**PARTS OF THE EXERCISE**
**A.** From the case summary on the biological father's standing, list every court case named by its parties.
**B.** Carry the case summary on the biological father's standing forward from its final sentence.

**DOCUMENT SEGMENT**
☆ ☆ ☆ ☆ ☆

M.L.H. v. Dep’t of Children & Families, 2018 Fla. App. LEXIS 10935, 43 Fla. L. Weekly D 1782, 2018 WL 3672945 (Fla. 2d DCA Aug. 3, 2018).
The trial court erred in holding that, as a matter of law, the biological father lacked standing to assert his paternal rights based on the presumption of legitimacy of a child born to an intact marriage. Although the mother was married to another man at the time of conception and birth, the biological father was listed as such on the twin’s birth certificates, neither the mother nor the legal father challenged his standing, the biological father had consistently asserted his parental rights to the children from the date of their birth, and he went to great lengths to establish paternity.
The Second DCA discussed the recent opinion of the Supreme Court of Florida, Simmonds v. Perkins, 247 So. 3d 397, 43 Fla. L. Weekly S 273 (Fla. June 28, 2018), noting that it resolved a conflict among the District Courts regarding the circumstances under which a putative biological father could challenge paternity of a child born to an intact marriage, and reaffirming the standard previously set forth in Kendrick v. Everheart, 390 So. 2d 53 (Fla. 1980).

☆ ☆ ☆ ☆ ☆

**DATASET CONTENT**
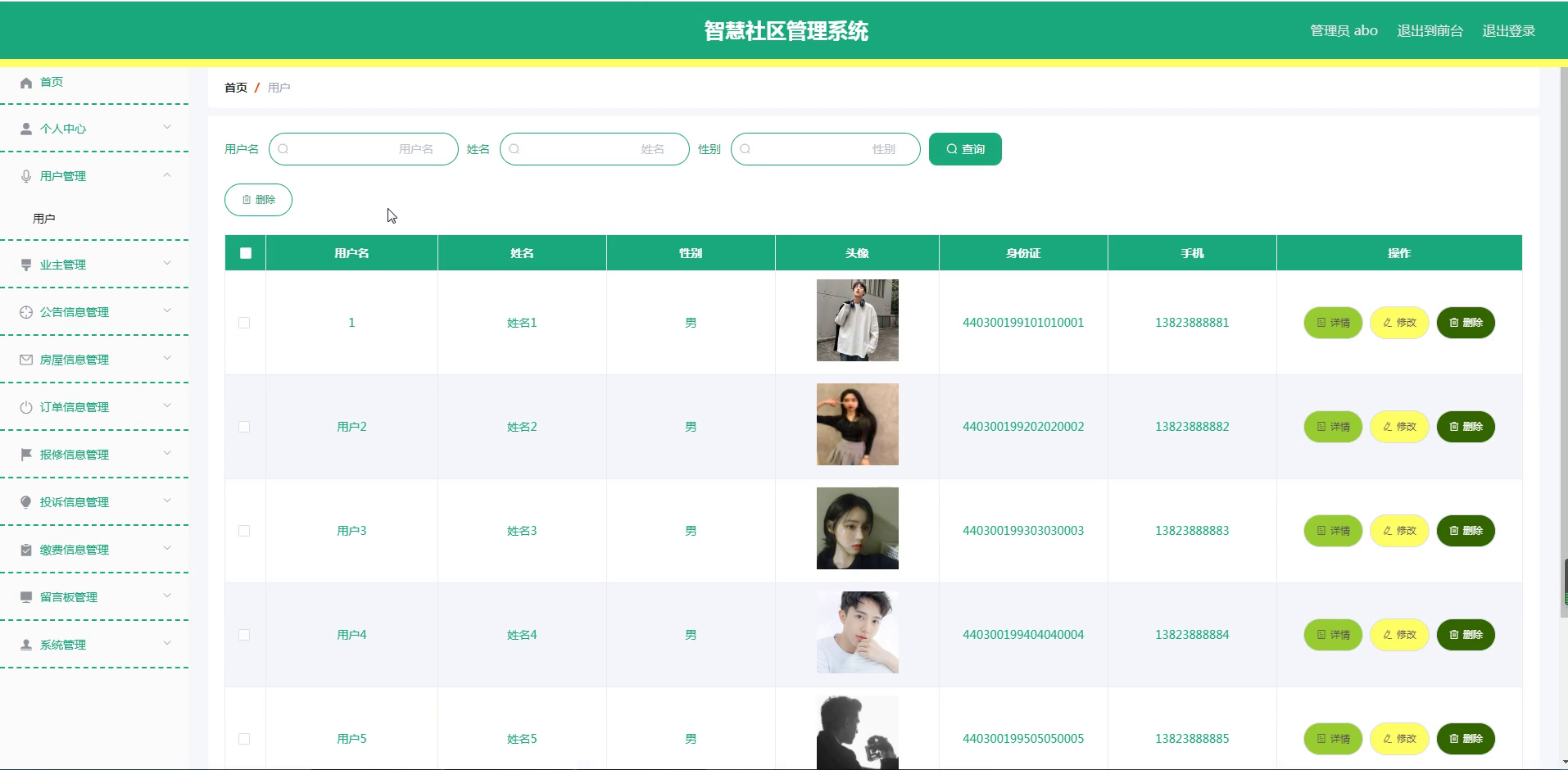Image resolution: width=1568 pixels, height=770 pixels.
Task: Click the 退出登录 link in the header
Action: click(1508, 31)
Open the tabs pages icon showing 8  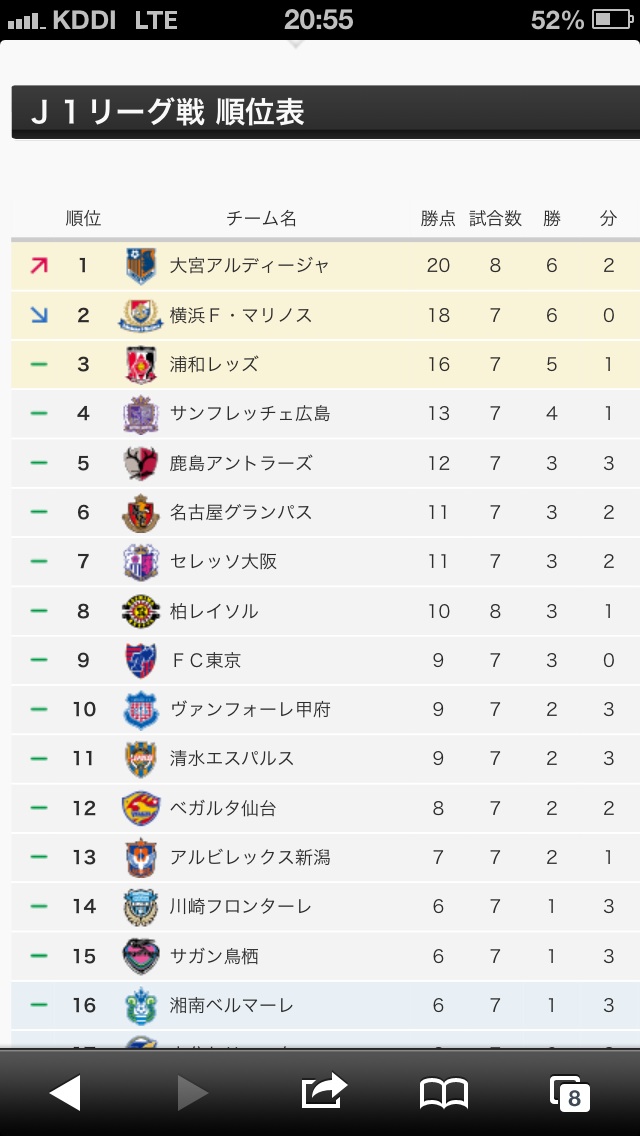569,1093
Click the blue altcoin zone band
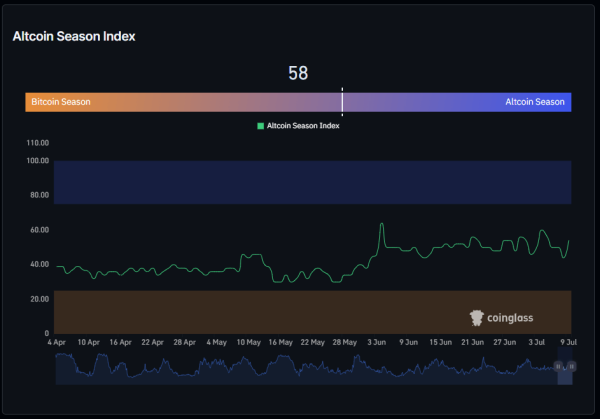Image resolution: width=600 pixels, height=419 pixels. pyautogui.click(x=313, y=183)
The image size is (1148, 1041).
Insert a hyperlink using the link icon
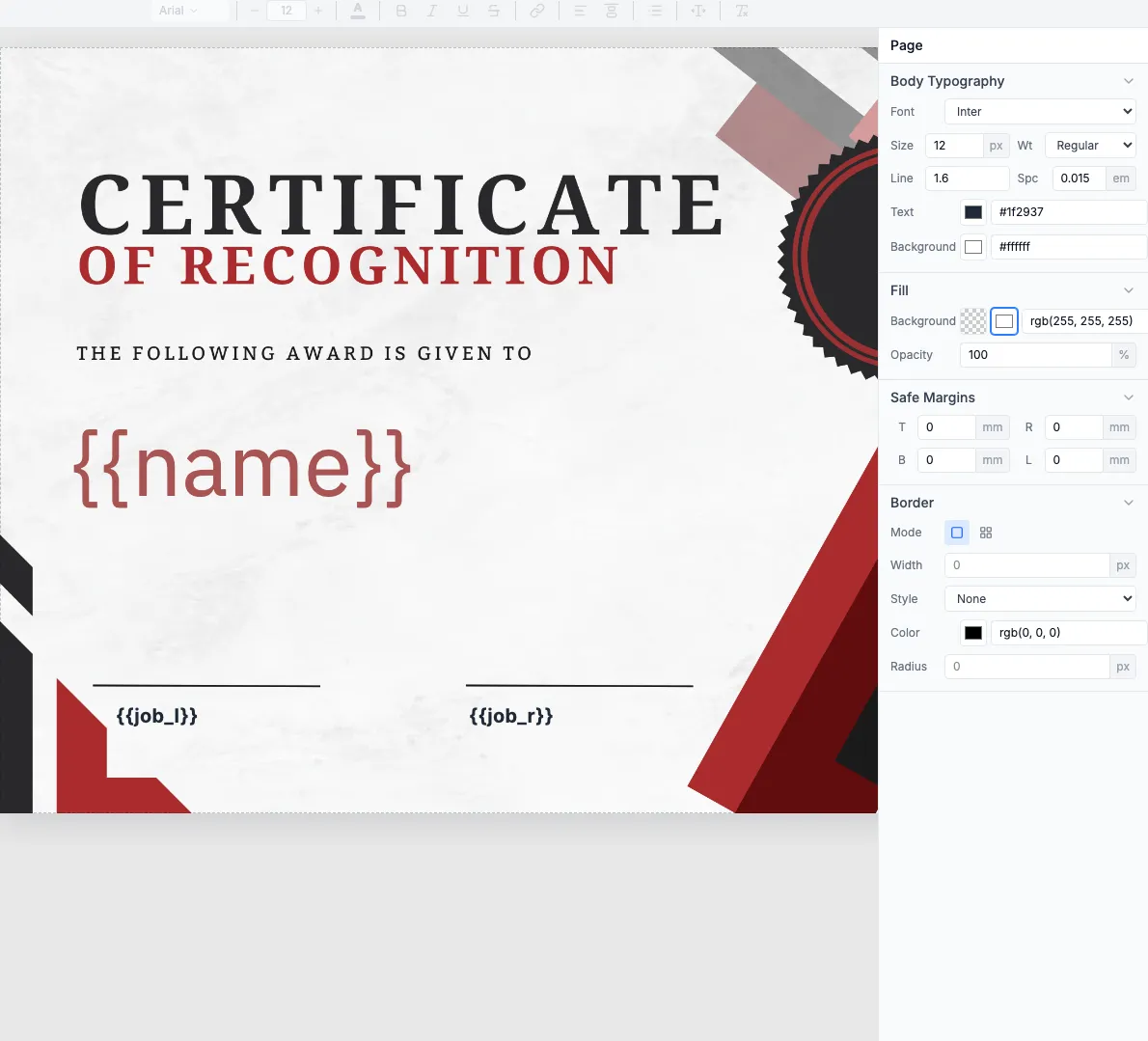(x=537, y=11)
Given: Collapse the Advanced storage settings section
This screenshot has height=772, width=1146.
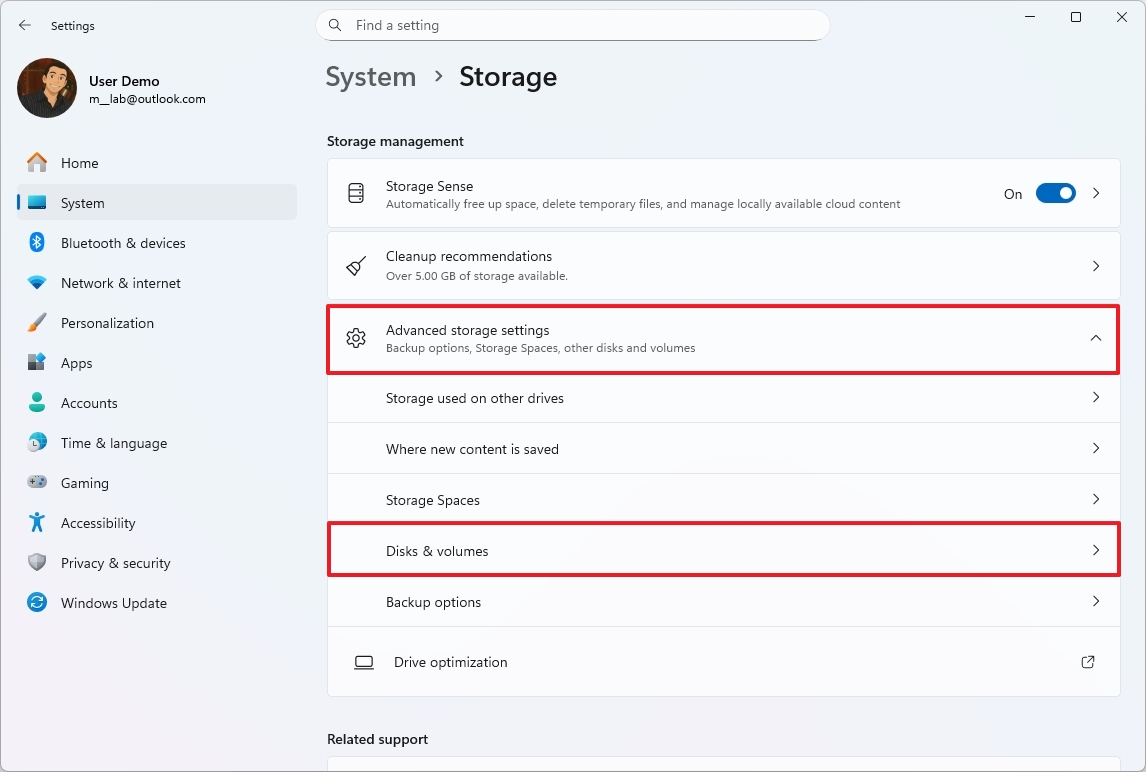Looking at the screenshot, I should pos(1096,338).
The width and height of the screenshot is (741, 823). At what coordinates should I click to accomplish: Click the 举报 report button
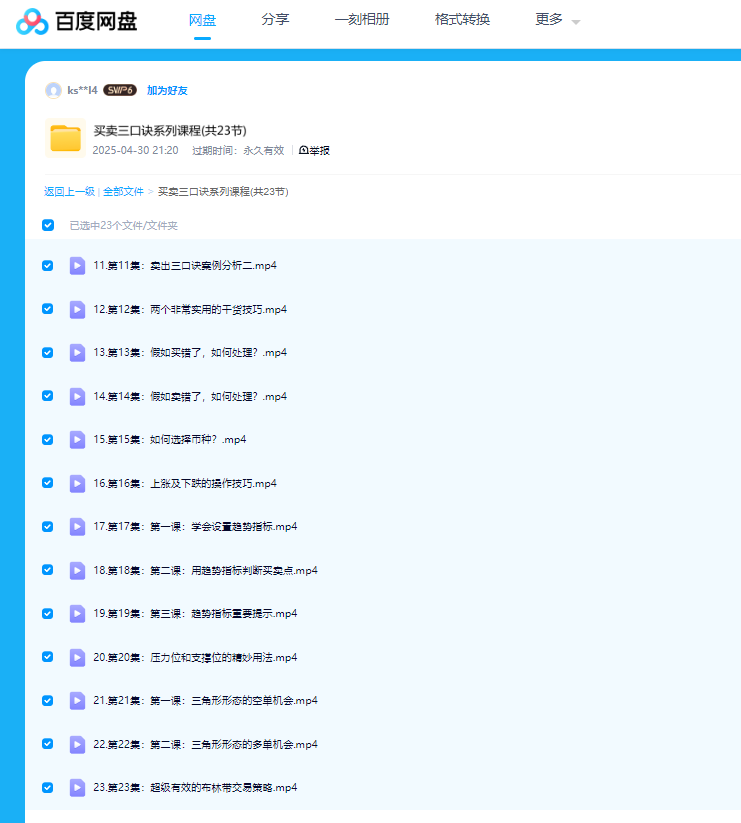[314, 150]
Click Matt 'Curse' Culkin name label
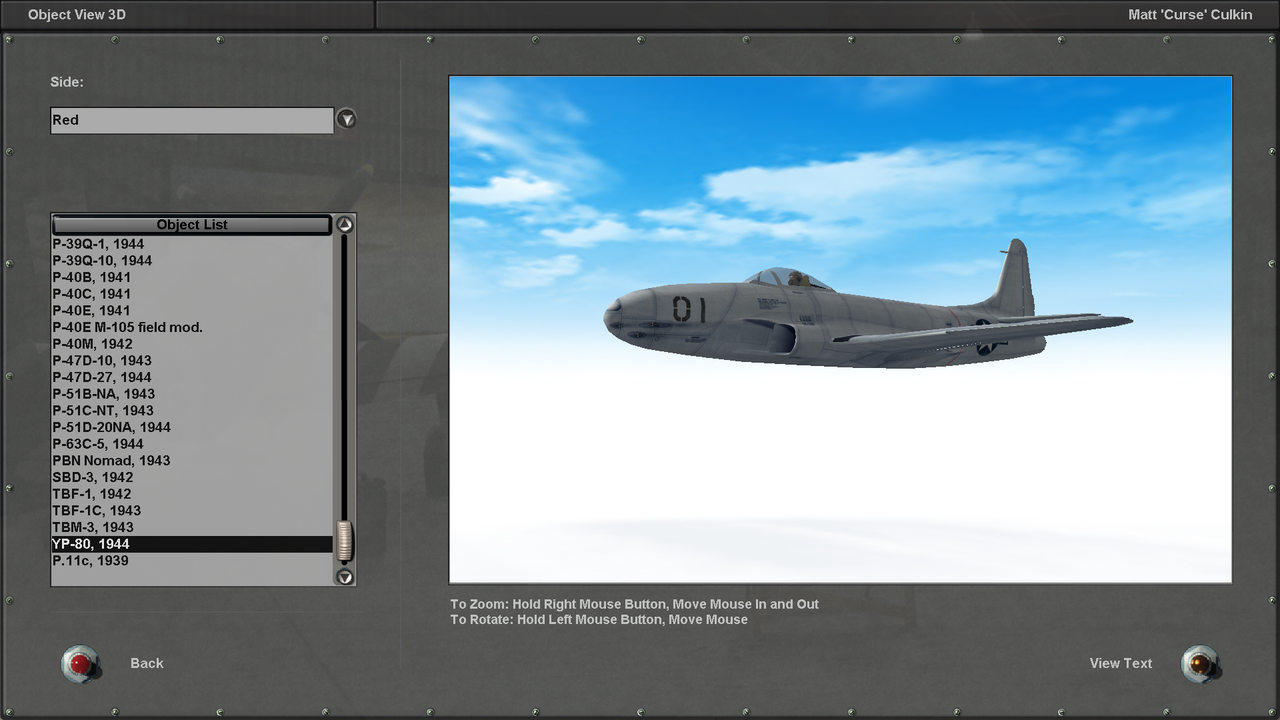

☆ ☆ ☆ ☆ ☆

**RESPONSE LIST**
**A.**
M.L.H. v. Dep't of Children & Families
Simmonds v. Perkins
Kendrick v. Everheart

**B.**
Reversed and remanded.
Practice Tip: In cases where a putative biological parent is taking affirmative action to assert parental rights or to be considered as a placement, the program should support such effort if it is in the best interest of the child to do so. Although there is a strong presumption of legitimacy of a child born to an intact marriage, in Florida, a putative biological father is not precluded from challenging paternity as a matter of law, and may overcome the presumption by establishing a clear and compelling reason based primarily on the child’s best interests.